At a glance.
- US standards for the Internet-of-things.
- US President Trump pushes for Section 230 revision; may veto National Defense Authorization Act.
- Continuity and change in US cybersecurity policy.
IoT standards, at last?
As we’ve seen, the Internet of Things Cybersecurity Improvement Act is pending President Trump’s signature. Nozomi says the bill could finally establish a coherent body of IoT security standards. The Department of Homeland Security, IoT Security Foundation, and IEEE Standards Association, among others, have tried and failed. At present, for instance, vendors face no requirement to share or repair vulnerabilities. While the Act only covers Government gadgets, the lure of Federal contracts could entice many companies to bite. Once the bill becomes law, NIST’s “hard work” of writing standards encompassing development, vulnerability reporting, patching, configuration, and identity management will begin.
President pushes for Section 230 revision.
US President Trump has warned he will exercise his veto powers on the $740 billion National Defense Authorization Act (NDAA) if a provision terminating Section 230 isn’t included, calling 230’s protections “a serious threat to our National Security & Election Integrity,” according to the Washington Post. The Senate Majority Leader reportedly has a rule against presenting bills that are under threat of veto, but Republicans have proposed a deal: revise 230 and they’ll countenance the rechristening of military bases named for Confederate officers. (President Trump previously brandished the veto over base name alterations, so it’s unclear if this arrangement would fly either, or if he has come around.) Both Democrats and Republicans have raised concerns about Section 230’s broad liability protections for internet platforms.
Continuity and change in cyber policy between Administrations.

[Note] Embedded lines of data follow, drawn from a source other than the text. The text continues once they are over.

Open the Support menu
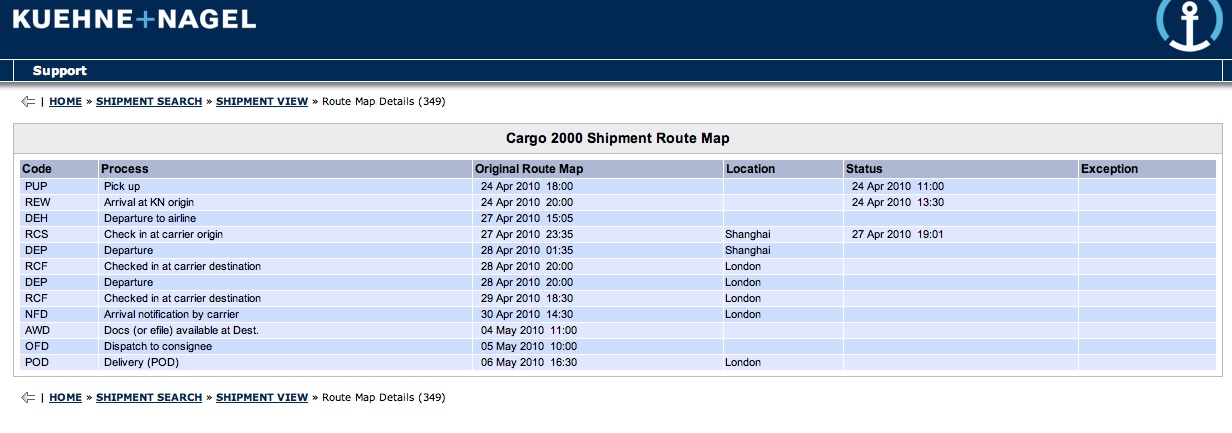 tap(60, 71)
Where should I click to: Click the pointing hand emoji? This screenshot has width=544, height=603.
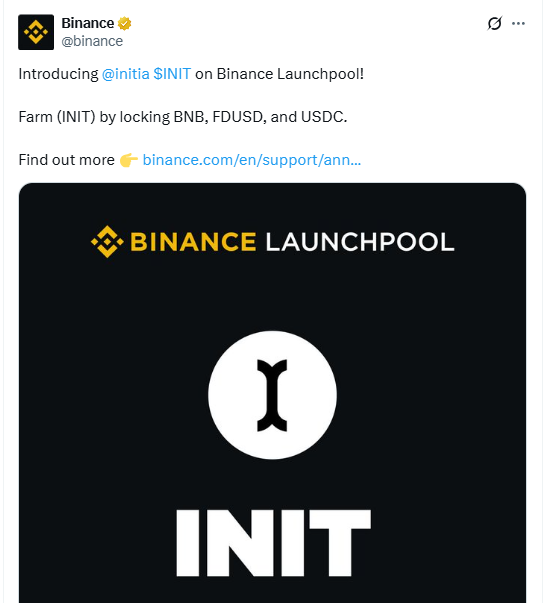click(x=128, y=160)
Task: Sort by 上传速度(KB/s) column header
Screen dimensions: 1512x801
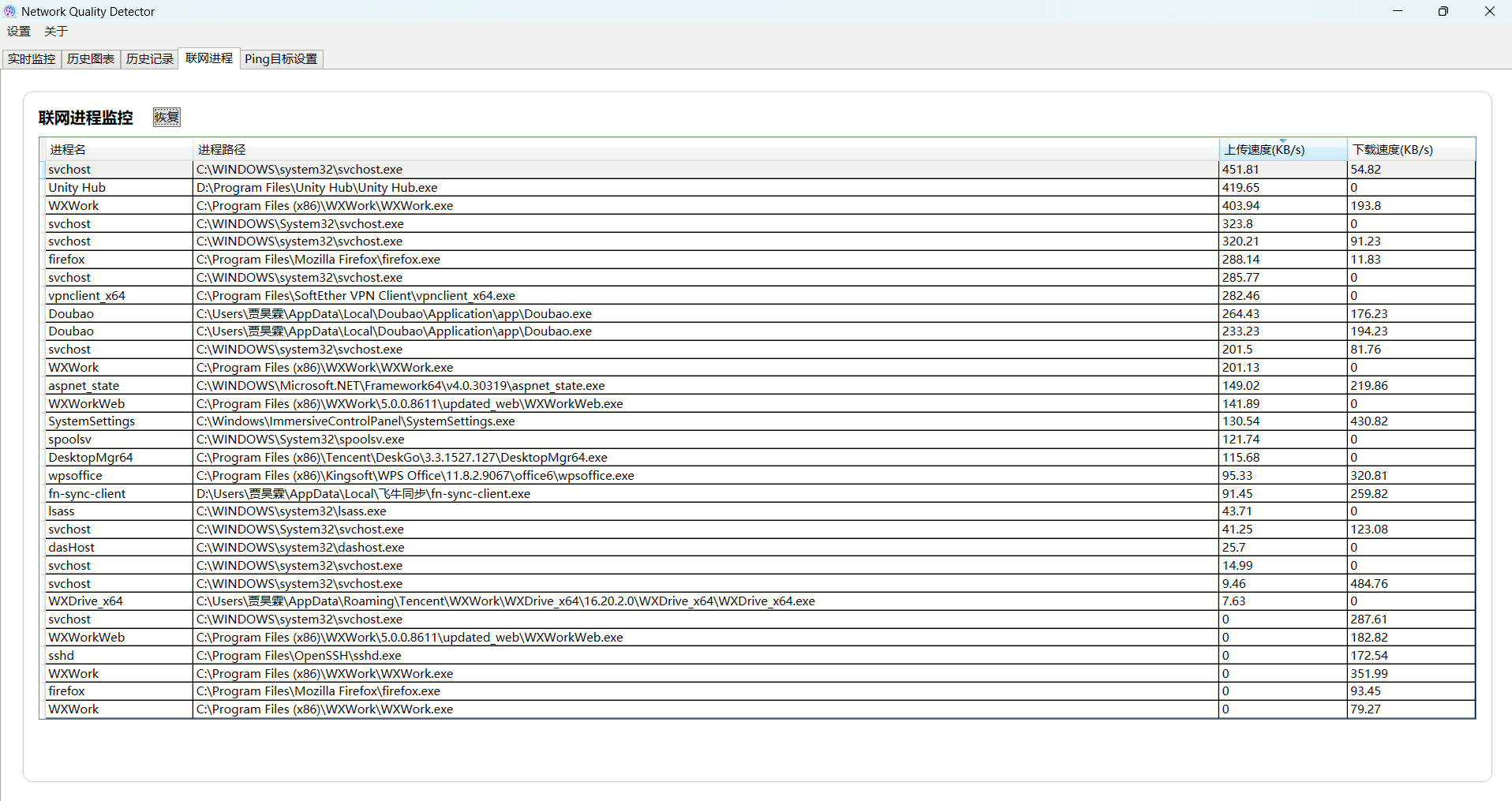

Governing contends that a Biden Administration “could mean significant changes for technology.” The Trump Administration saw CISA’s genesis, enhanced election security, and the passage of “a bevy” of cybersecurity laws. Many of these, like the formation of the Cybersecurity and Infrastructure Security Agency and the recommendations the Cyberspace Solarium are likely to endure. But spending may increase (President Trump also kept the Federal piggy bank relatively closed), and some senior cybersecurity personnel positions may once again be filled, or recreated (President Trump cut certain cybersecurity personnel). Some officials anticipate the return of former President Obama hires and diplomacy as cybersecurity under a new Administration, and expect operational and financial expansions at CISA. Regardless of the next president, Federal cloud contracts are poised to make some noise and can be expected to affect cybersecurity policy, as evidenced by C2E, the large cloud procurement contract being issued on behalf of the Intelligence Community.